Please transcribe, word for word, only the lines from the one containing "Task: Click the" through the last line of the records below, both included, and leave out every picture.

(Dataset excerpts)

------------------------------------------------------------

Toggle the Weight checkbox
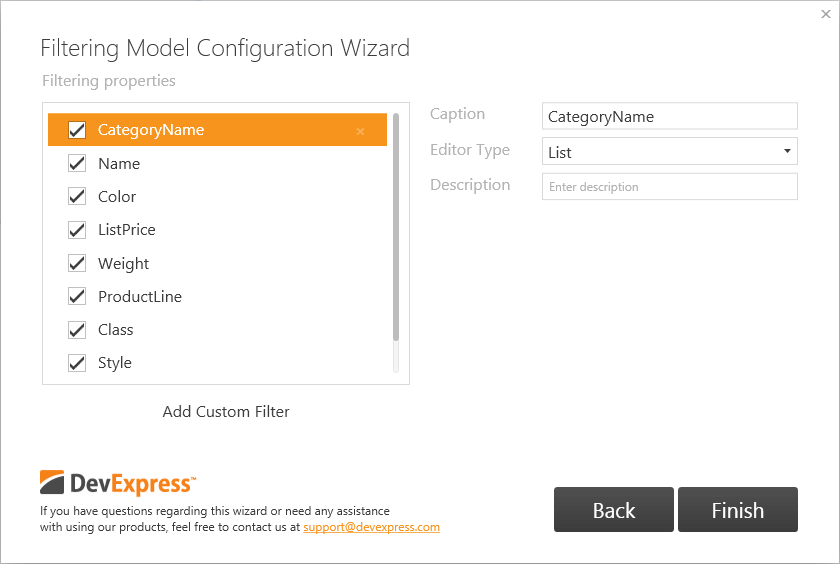Viewport: 840px width, 564px height. [77, 264]
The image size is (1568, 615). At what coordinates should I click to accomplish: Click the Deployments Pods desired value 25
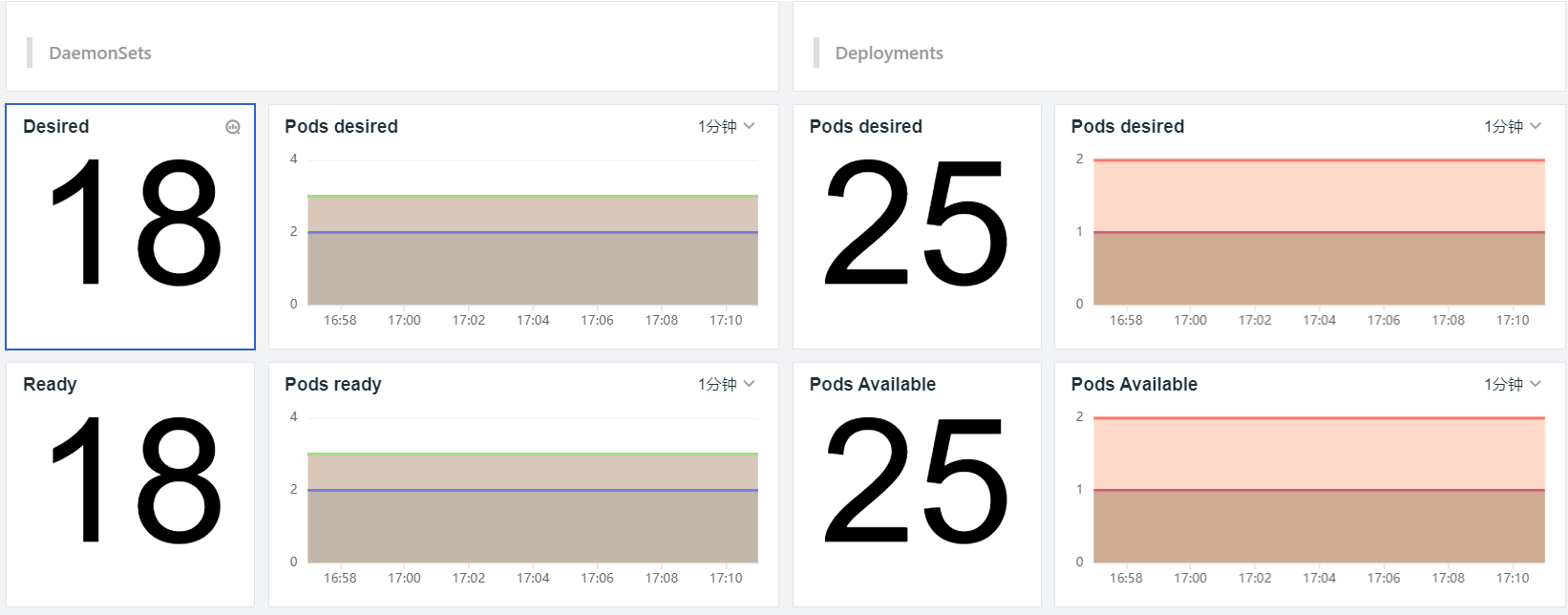coord(916,223)
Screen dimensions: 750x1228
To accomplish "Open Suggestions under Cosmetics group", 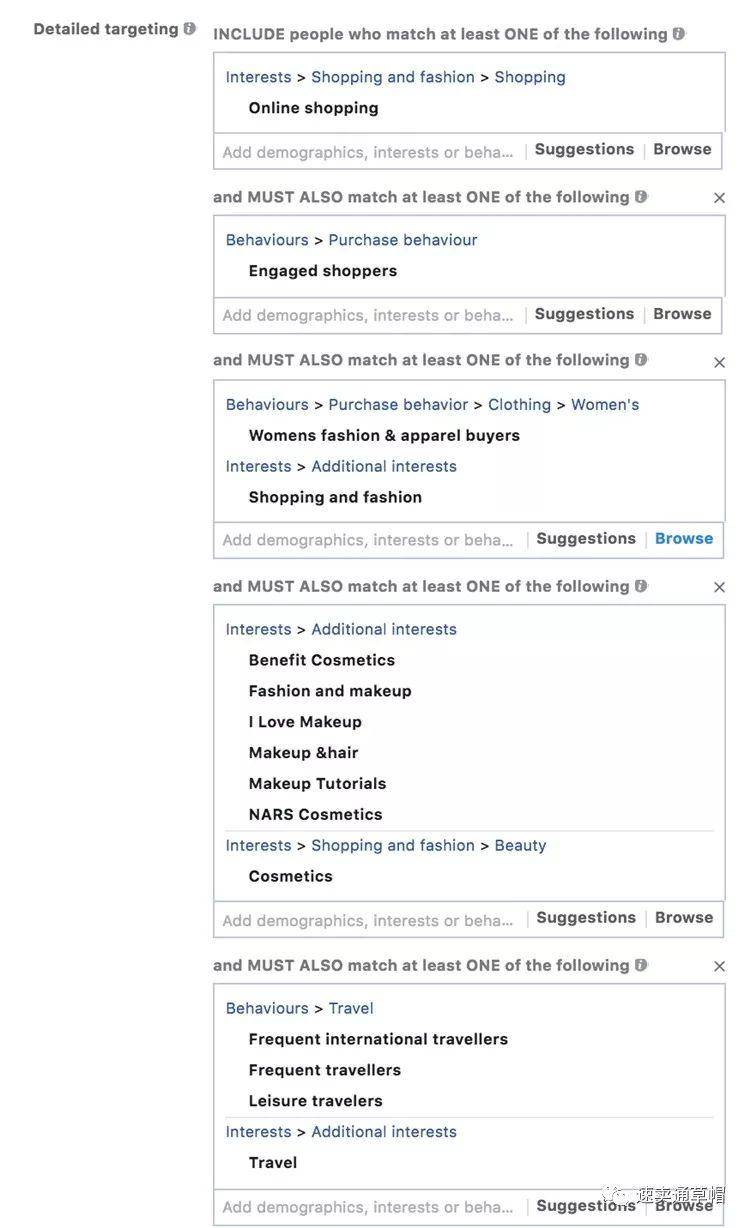I will pos(586,917).
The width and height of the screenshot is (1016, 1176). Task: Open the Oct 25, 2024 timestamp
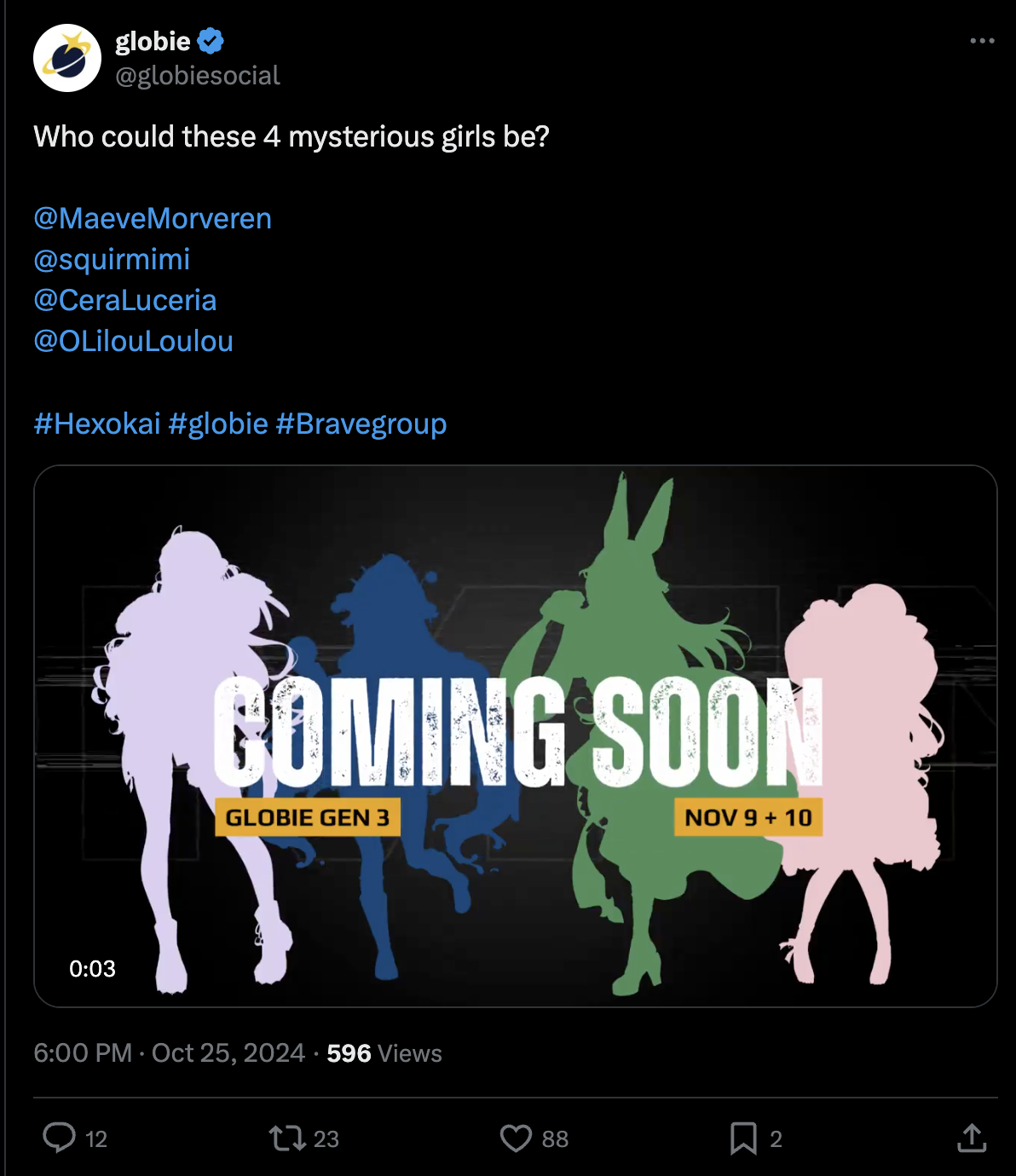pyautogui.click(x=170, y=1053)
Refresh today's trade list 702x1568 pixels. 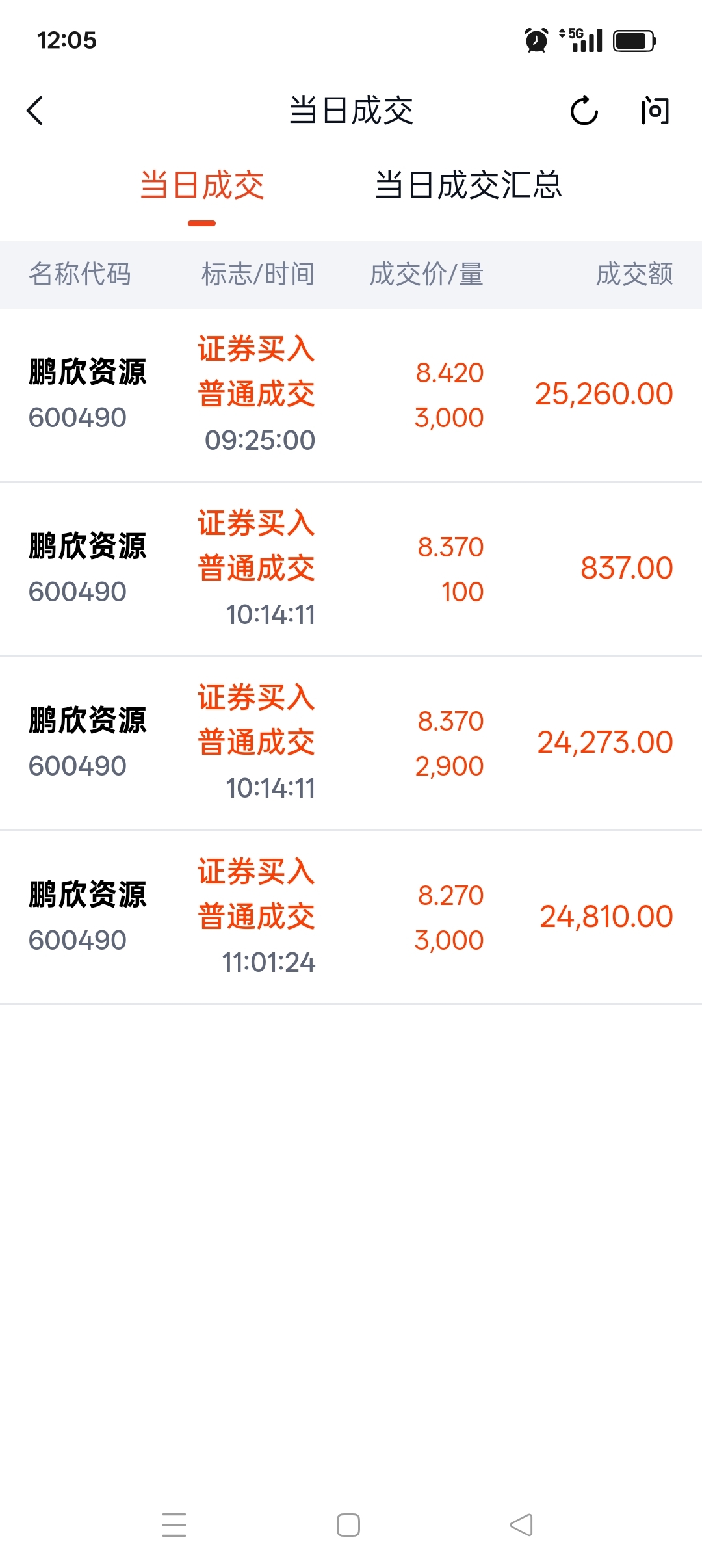coord(584,111)
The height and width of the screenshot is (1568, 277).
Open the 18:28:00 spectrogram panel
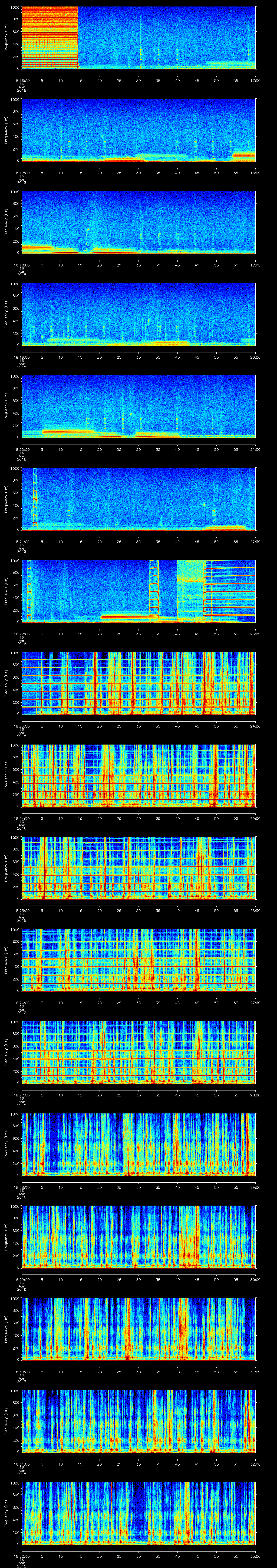pyautogui.click(x=138, y=1144)
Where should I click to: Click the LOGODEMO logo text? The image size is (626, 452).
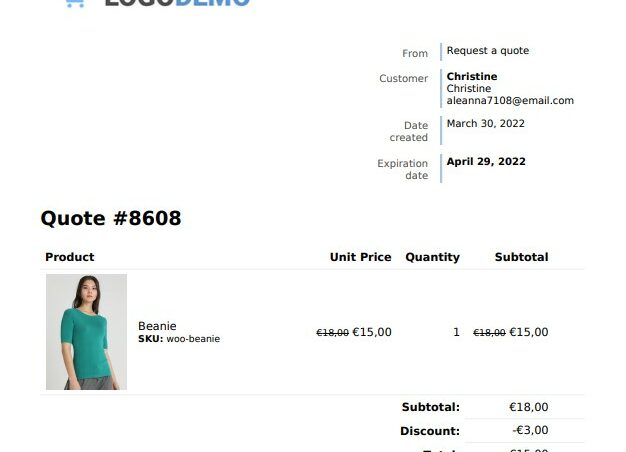pyautogui.click(x=176, y=3)
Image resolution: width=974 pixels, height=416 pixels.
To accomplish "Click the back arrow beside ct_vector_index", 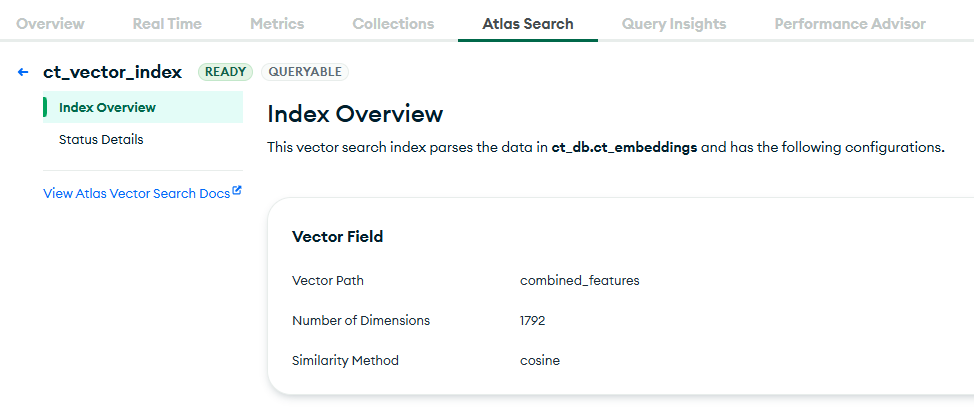I will point(23,72).
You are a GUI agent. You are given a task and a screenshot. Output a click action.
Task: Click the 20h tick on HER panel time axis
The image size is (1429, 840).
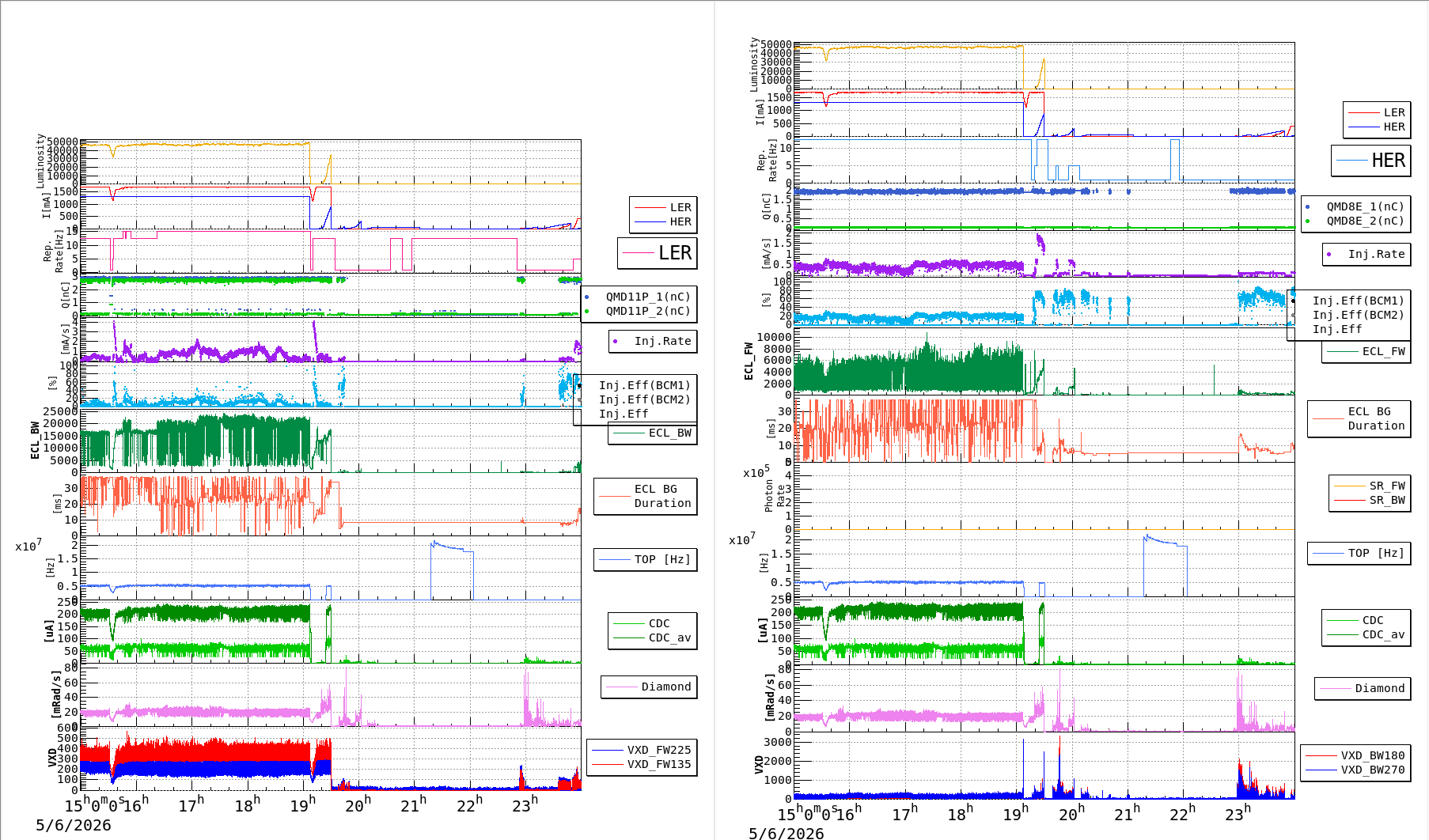(1072, 813)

------------------------------------------------------------

> **Solution for this problem**:
Task: Click the 20h tick on HER panel time axis
The image size is (1429, 840).
(1072, 813)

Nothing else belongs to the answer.